** begin **
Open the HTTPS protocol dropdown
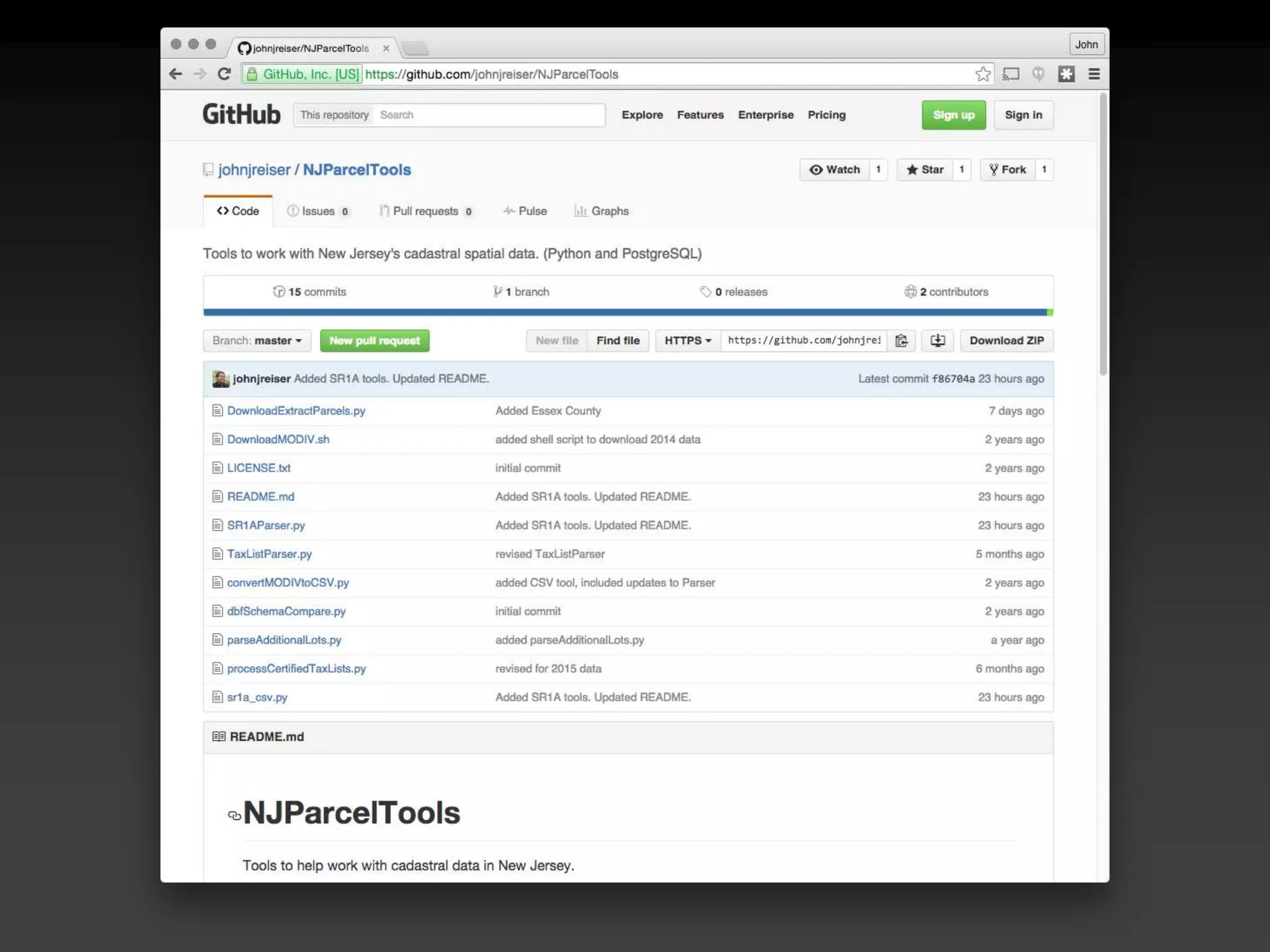1270x952 pixels. coord(687,340)
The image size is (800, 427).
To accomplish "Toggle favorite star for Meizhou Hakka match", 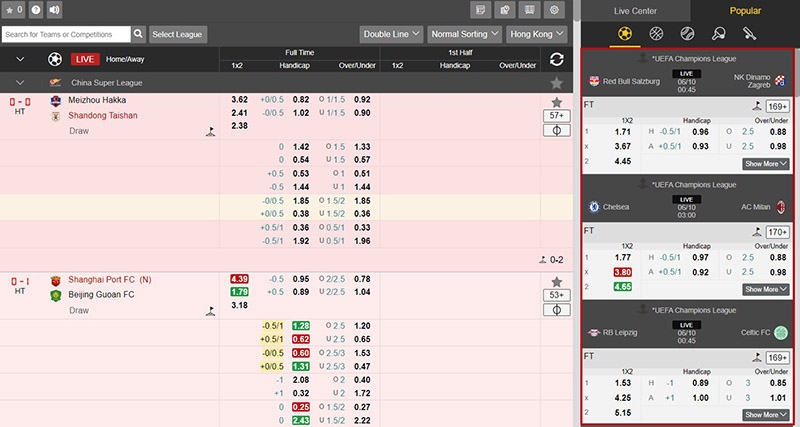I will point(556,101).
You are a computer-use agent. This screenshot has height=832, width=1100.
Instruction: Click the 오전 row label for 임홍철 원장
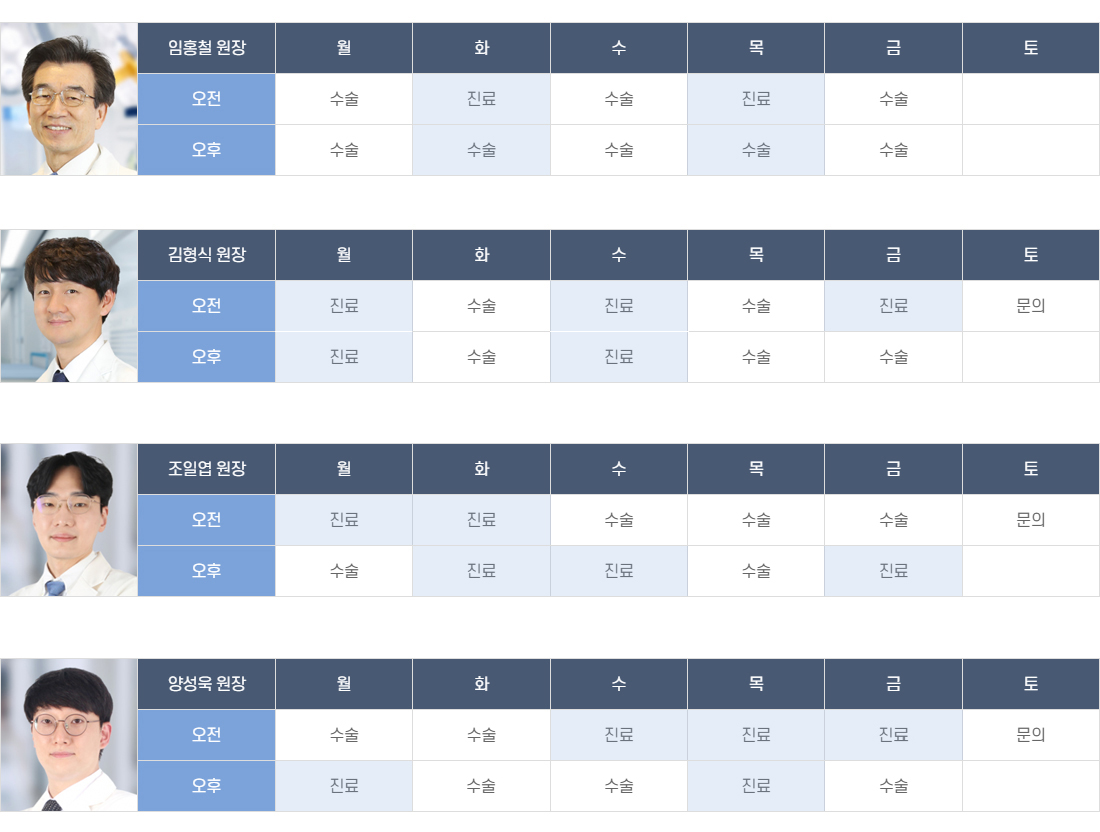tap(206, 99)
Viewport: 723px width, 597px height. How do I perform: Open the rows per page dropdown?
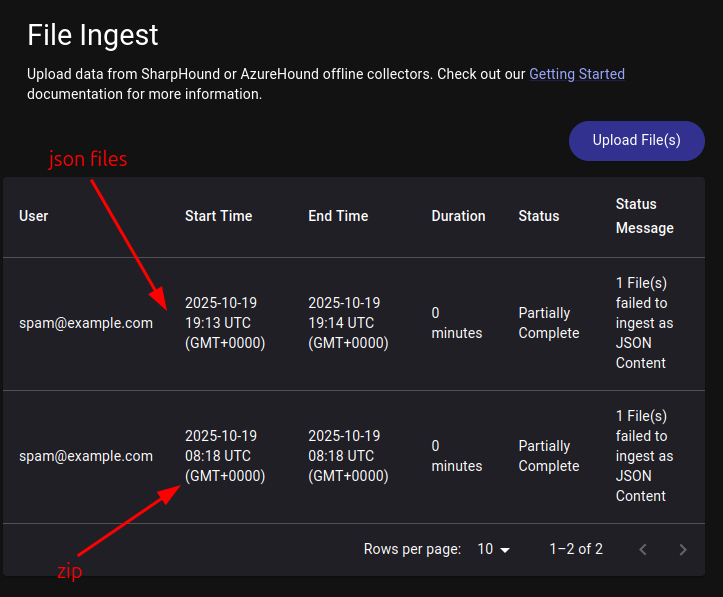493,549
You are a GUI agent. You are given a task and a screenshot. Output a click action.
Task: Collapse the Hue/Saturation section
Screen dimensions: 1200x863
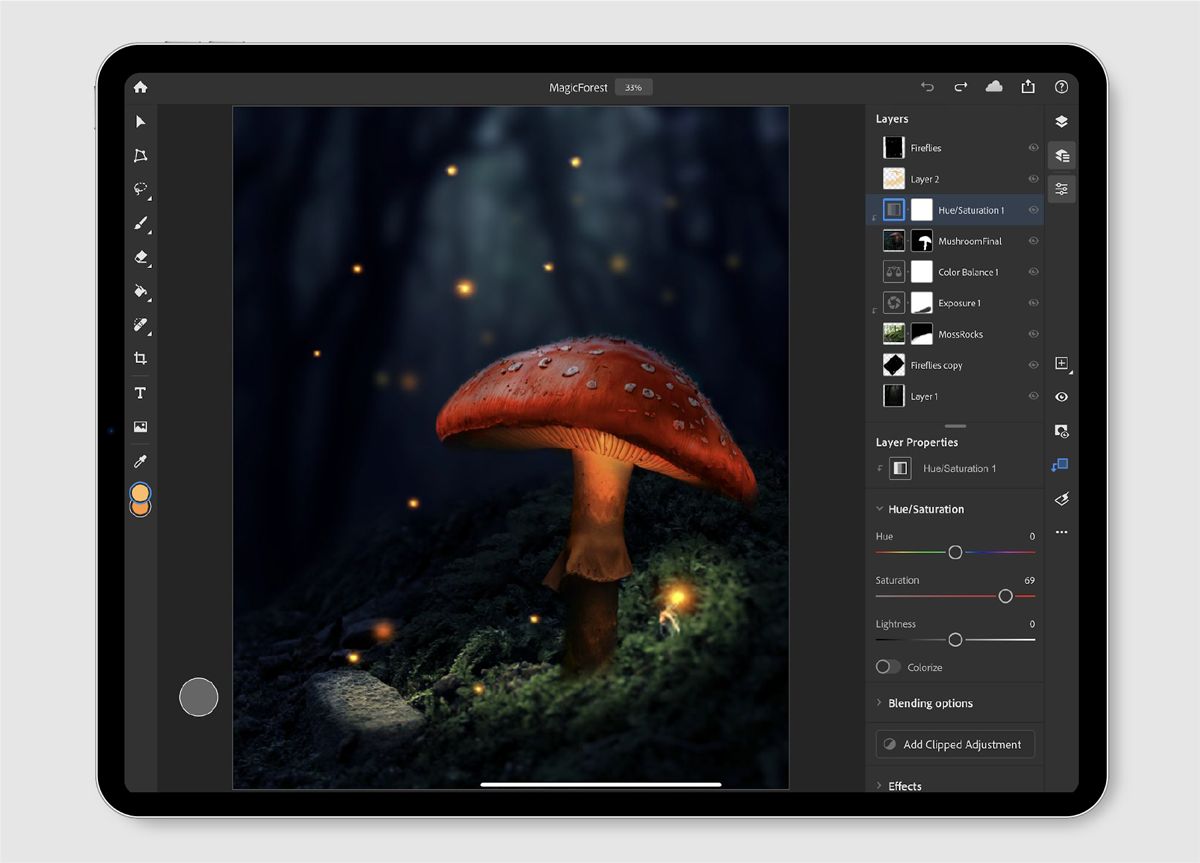(880, 509)
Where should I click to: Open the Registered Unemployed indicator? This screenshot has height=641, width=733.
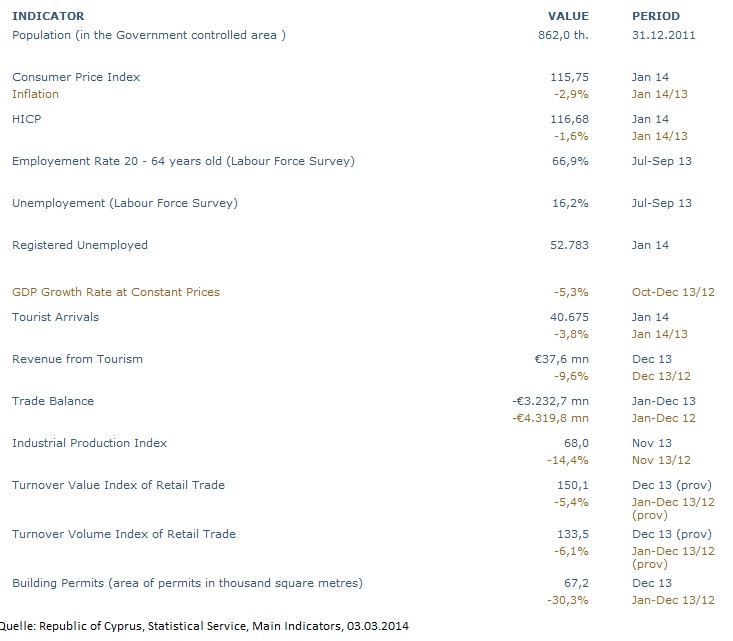click(x=80, y=245)
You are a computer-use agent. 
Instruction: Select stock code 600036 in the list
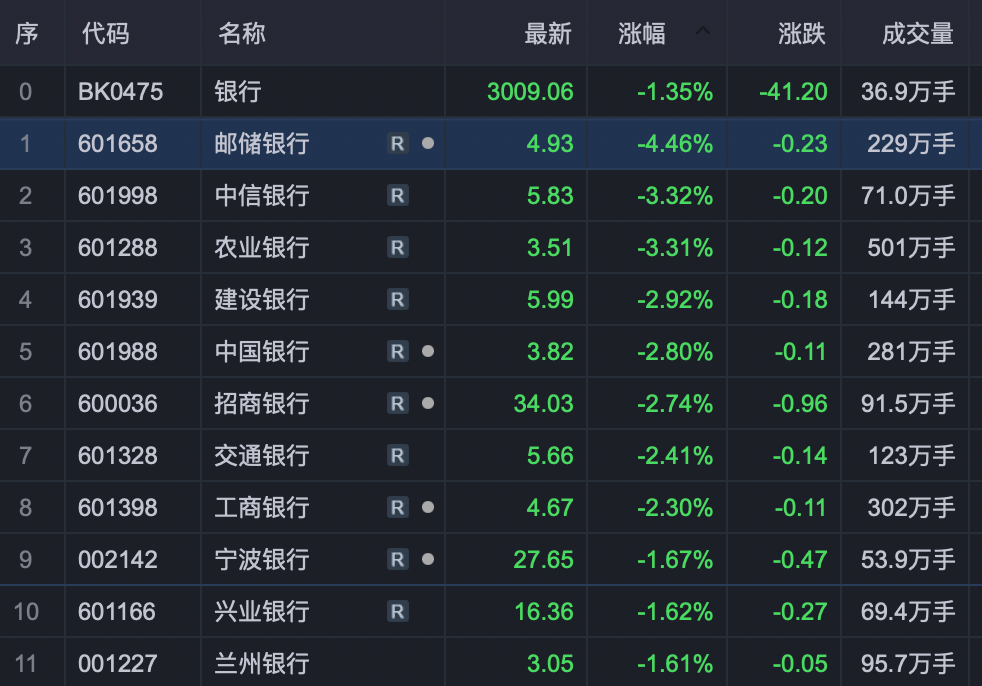(x=118, y=404)
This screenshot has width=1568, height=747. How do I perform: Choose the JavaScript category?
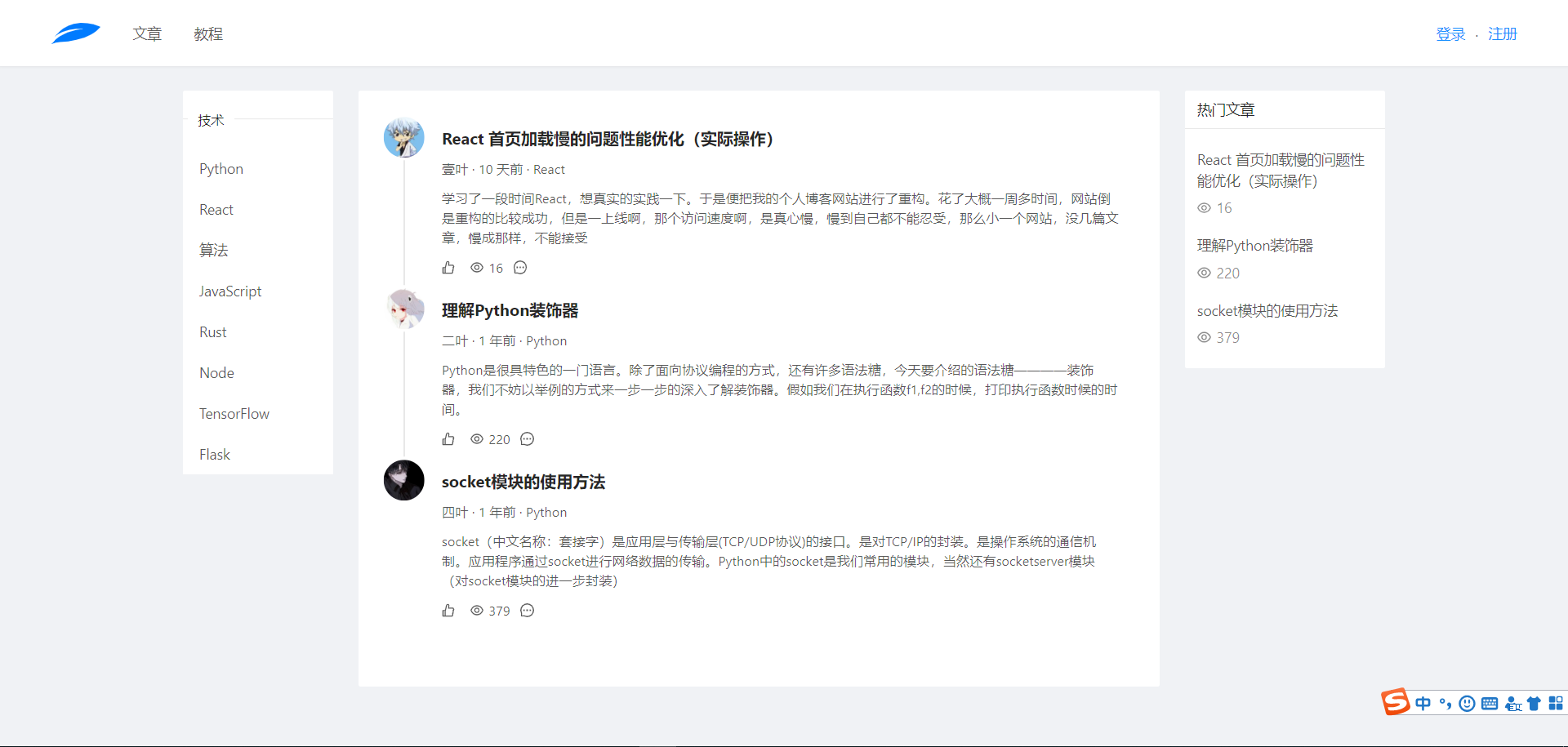coord(230,291)
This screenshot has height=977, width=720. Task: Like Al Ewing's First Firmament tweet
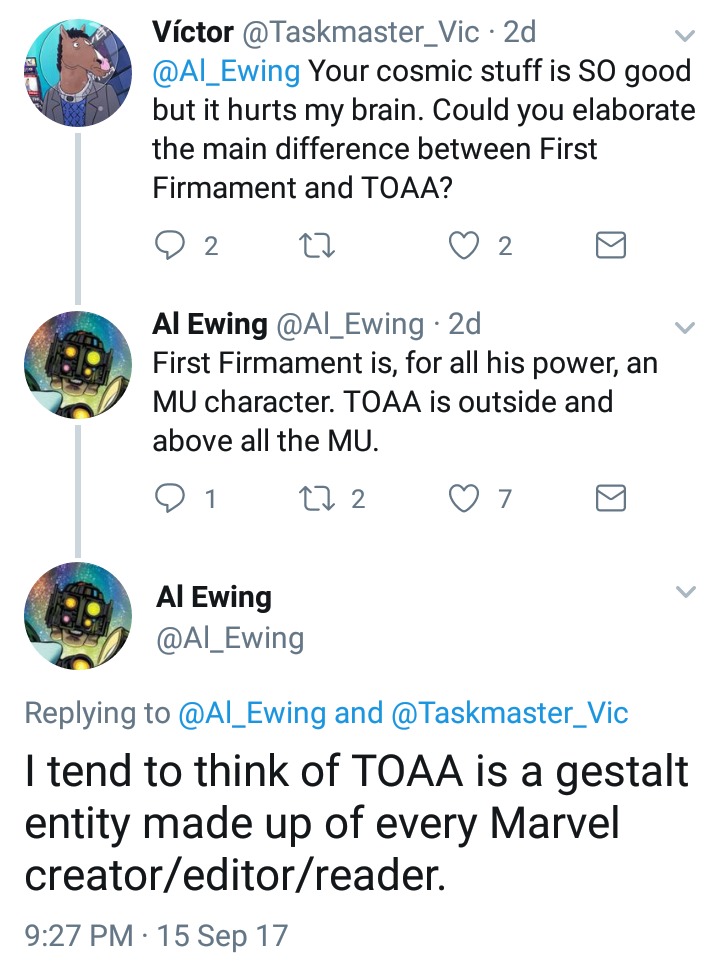[x=463, y=498]
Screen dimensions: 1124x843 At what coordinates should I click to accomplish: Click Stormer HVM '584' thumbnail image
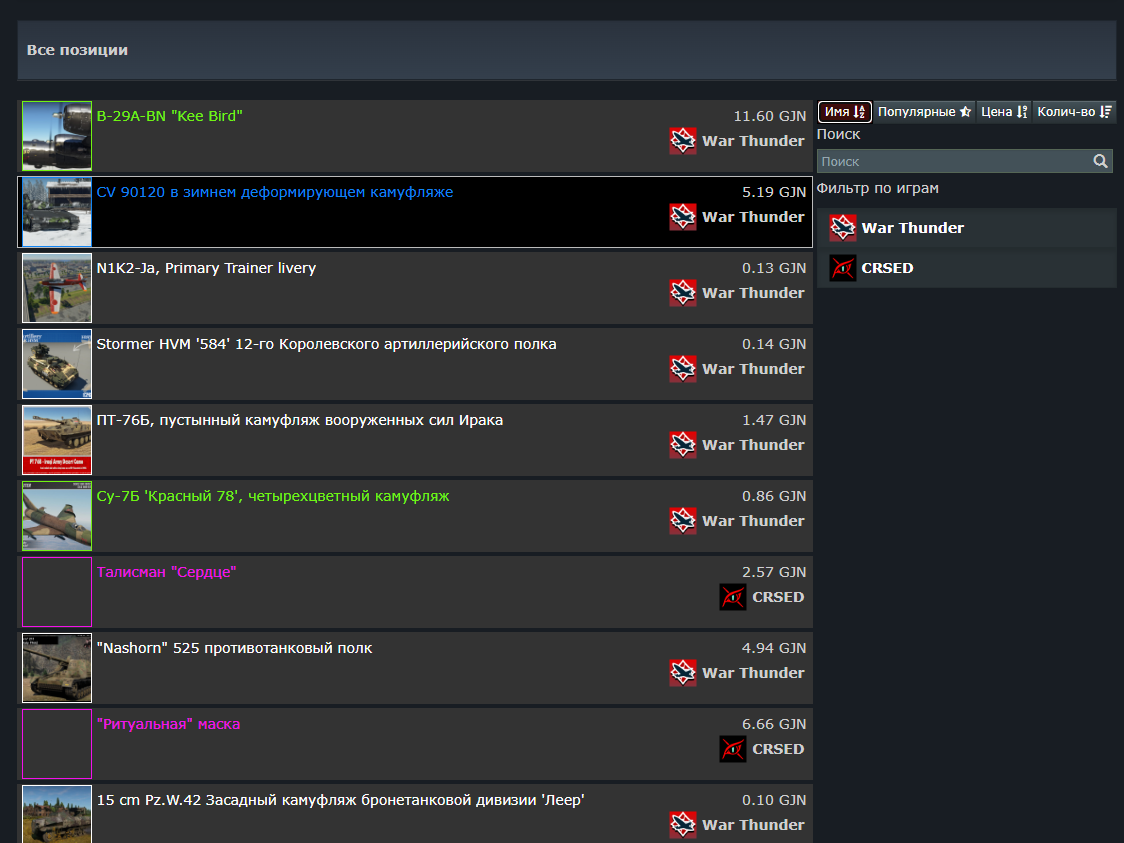(57, 364)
** end **
Problem details:
Can you reproduce the material word for word, starting at the line containing "This screenshot has width=1568, height=747." and continuing through the final line of the material, with the pictures left out?

Right answer:
This screenshot has width=1568, height=747. How do I perform: Choose the JavaScript category?
coord(230,291)
This screenshot has height=977, width=720. Task: Like Al Ewing's First Firmament tweet
[x=463, y=498]
Screen dimensions: 1124x843 At what coordinates should I click to accomplish: Click Stormer HVM '584' thumbnail image
(57, 364)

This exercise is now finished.